[Opening Records for the exercise section]
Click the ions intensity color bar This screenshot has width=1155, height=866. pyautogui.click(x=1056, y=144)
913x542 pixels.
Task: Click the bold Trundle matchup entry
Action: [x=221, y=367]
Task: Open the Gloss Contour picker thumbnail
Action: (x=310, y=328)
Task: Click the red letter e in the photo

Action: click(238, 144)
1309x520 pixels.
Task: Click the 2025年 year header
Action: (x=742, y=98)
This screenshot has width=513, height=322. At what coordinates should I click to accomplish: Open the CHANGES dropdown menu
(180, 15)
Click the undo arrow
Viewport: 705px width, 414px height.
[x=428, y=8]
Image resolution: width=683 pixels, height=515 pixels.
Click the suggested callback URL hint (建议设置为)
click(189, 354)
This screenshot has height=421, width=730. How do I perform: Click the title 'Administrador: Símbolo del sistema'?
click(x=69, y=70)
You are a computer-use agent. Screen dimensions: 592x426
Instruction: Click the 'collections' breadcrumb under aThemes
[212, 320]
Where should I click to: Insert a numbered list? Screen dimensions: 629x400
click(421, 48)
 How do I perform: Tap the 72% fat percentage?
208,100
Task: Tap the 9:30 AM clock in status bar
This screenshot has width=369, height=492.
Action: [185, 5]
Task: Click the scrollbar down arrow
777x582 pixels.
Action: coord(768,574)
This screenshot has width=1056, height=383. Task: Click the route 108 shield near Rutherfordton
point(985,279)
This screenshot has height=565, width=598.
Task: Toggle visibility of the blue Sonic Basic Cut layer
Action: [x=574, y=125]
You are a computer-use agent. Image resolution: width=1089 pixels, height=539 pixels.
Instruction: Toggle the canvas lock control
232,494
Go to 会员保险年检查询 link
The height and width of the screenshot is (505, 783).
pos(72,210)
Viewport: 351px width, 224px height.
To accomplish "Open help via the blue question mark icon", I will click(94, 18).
[Closing Records for the exercise section]
Activity
Give the count of lines in the data that contain the word "agent", and write nothing besides it.

Your solution
2